PROBLEM
Count the lines in the items below that contain the string "width". Matching is case-sensitive, and the reply should be only the number.

SOURCE MATERIAL

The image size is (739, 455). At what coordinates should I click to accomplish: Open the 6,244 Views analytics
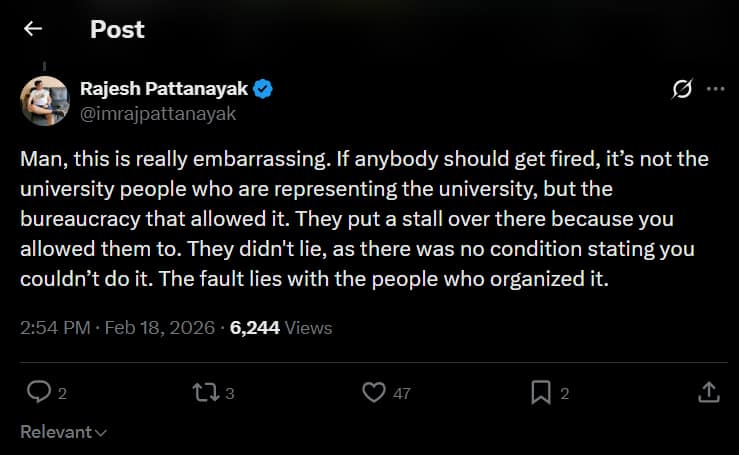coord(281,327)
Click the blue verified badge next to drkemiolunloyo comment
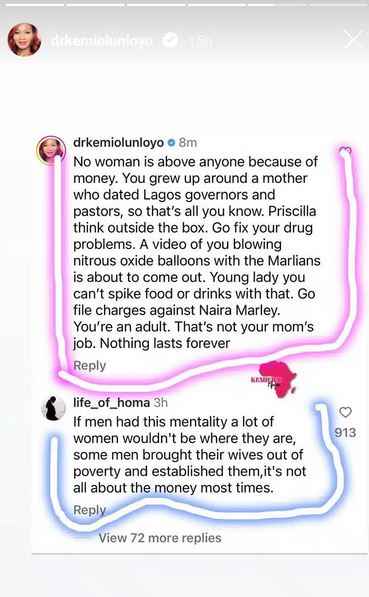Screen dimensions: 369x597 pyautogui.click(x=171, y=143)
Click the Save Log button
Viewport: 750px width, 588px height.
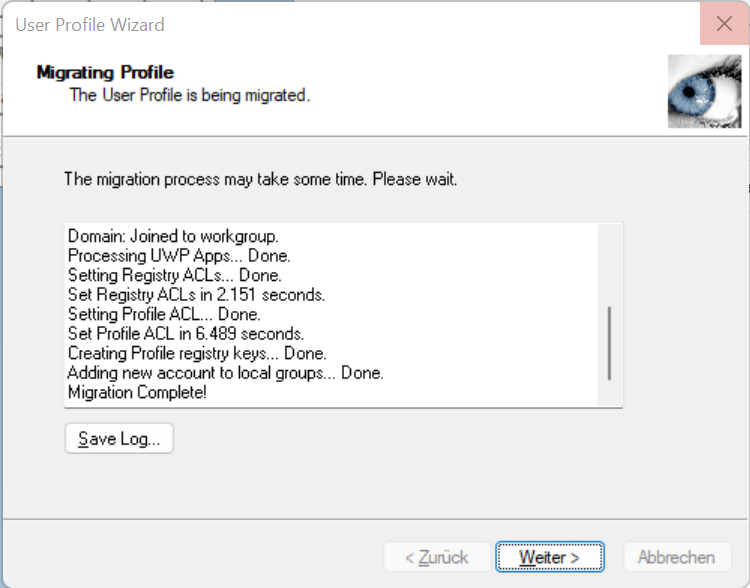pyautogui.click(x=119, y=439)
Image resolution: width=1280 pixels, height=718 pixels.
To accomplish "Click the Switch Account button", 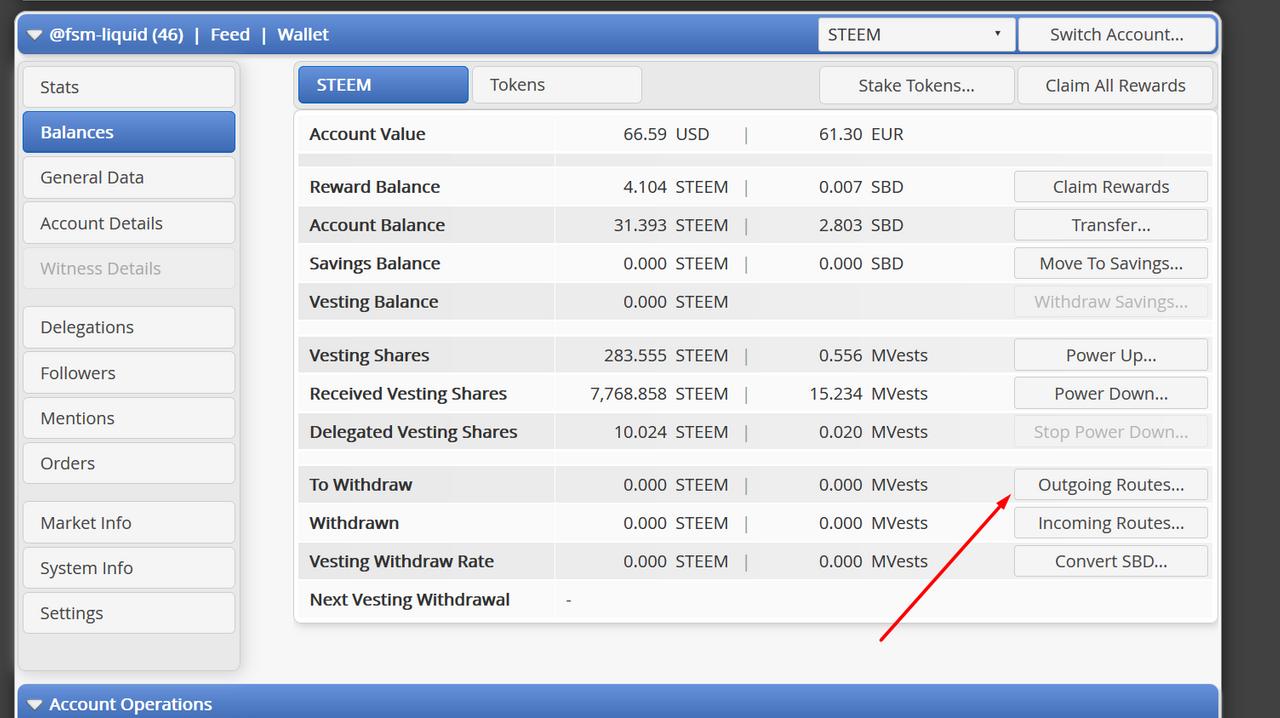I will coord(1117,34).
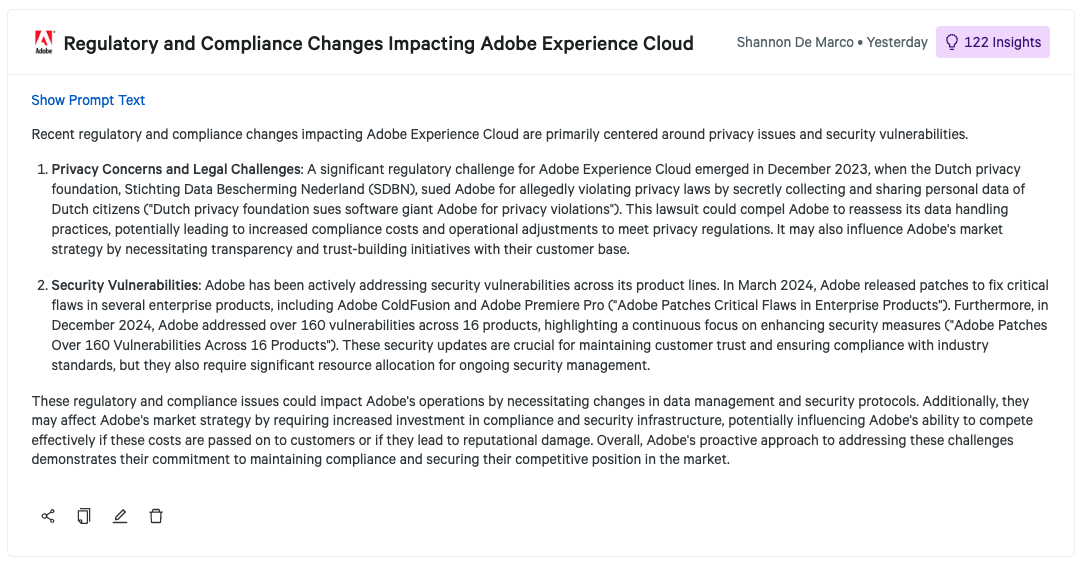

TASK OUTPUT
2